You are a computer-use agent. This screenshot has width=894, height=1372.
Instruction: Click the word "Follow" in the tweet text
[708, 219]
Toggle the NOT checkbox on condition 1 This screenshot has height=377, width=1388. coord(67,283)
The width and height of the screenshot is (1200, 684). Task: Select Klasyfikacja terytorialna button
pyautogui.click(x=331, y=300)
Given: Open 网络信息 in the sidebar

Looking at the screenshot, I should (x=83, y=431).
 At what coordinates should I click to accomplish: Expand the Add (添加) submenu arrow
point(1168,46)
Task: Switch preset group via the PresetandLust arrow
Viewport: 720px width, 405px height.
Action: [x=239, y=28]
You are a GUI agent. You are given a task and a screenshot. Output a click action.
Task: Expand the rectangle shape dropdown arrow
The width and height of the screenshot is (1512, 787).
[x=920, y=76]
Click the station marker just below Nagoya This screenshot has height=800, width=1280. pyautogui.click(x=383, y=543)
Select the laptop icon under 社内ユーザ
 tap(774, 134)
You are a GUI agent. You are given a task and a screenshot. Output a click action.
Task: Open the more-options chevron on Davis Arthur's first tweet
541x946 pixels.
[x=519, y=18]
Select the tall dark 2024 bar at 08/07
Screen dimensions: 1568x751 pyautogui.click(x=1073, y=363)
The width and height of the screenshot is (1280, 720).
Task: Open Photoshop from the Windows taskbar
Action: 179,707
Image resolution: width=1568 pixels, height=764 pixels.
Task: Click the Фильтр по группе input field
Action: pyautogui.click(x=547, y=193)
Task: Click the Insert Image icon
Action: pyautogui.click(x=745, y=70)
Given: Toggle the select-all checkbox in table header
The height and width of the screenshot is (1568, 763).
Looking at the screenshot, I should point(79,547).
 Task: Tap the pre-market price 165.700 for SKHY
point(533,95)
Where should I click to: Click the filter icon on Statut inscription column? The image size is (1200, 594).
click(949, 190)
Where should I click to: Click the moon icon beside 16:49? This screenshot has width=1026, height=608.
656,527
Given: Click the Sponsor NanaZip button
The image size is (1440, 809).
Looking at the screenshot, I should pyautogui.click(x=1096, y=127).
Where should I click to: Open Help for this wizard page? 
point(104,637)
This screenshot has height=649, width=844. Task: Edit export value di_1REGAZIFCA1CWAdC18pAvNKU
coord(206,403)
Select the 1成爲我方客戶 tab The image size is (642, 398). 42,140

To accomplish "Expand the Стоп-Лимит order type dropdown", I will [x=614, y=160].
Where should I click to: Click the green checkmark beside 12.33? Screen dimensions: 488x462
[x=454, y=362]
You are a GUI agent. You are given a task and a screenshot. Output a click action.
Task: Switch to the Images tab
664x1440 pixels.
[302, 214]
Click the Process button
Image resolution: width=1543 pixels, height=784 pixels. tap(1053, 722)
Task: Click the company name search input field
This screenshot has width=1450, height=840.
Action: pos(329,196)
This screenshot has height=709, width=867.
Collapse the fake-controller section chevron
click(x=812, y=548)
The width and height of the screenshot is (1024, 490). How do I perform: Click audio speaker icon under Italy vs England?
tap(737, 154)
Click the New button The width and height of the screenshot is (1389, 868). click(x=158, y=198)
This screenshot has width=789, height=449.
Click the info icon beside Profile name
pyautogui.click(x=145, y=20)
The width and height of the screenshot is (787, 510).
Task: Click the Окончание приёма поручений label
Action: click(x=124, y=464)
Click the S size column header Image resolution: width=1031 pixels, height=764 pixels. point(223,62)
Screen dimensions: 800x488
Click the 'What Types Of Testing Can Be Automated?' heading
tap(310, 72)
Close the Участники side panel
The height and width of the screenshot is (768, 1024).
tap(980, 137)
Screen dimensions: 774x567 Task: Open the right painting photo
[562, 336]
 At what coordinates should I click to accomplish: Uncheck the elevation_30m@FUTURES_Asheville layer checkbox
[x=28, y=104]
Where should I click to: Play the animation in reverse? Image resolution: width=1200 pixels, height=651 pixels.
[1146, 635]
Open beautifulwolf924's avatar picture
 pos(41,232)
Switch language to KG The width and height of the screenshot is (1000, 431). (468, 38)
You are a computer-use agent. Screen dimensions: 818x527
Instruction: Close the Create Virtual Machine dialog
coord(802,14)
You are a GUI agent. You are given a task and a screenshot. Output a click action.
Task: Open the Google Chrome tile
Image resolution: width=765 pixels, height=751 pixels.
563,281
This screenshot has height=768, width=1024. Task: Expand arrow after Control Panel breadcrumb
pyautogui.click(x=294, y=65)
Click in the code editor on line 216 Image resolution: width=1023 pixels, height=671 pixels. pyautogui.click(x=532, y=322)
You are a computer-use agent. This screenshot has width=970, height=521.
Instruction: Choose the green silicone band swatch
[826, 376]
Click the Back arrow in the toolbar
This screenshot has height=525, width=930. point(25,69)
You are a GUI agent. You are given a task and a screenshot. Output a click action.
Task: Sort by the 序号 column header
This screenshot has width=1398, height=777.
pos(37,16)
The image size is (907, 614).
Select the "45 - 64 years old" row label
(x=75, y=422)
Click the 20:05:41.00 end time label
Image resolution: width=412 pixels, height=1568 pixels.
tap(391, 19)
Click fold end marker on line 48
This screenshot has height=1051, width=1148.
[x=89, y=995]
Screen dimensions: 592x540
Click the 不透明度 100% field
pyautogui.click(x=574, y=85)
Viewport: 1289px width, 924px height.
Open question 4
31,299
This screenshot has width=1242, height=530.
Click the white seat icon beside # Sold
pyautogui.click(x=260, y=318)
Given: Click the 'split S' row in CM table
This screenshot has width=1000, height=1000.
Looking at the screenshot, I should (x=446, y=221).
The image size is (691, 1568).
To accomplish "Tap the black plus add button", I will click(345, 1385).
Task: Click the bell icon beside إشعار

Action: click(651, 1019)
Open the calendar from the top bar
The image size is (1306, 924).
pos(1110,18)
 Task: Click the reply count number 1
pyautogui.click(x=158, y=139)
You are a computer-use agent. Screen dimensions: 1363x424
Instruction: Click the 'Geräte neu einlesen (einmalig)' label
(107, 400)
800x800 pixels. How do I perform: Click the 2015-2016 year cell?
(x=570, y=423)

======

### Task goal:
Gather all lines with the string "marker" from the data.

### Solution for this task:
Click the station marker just below Nagoya This screenshot has height=800, width=1280. pyautogui.click(x=383, y=543)
Click fold end marker on line 48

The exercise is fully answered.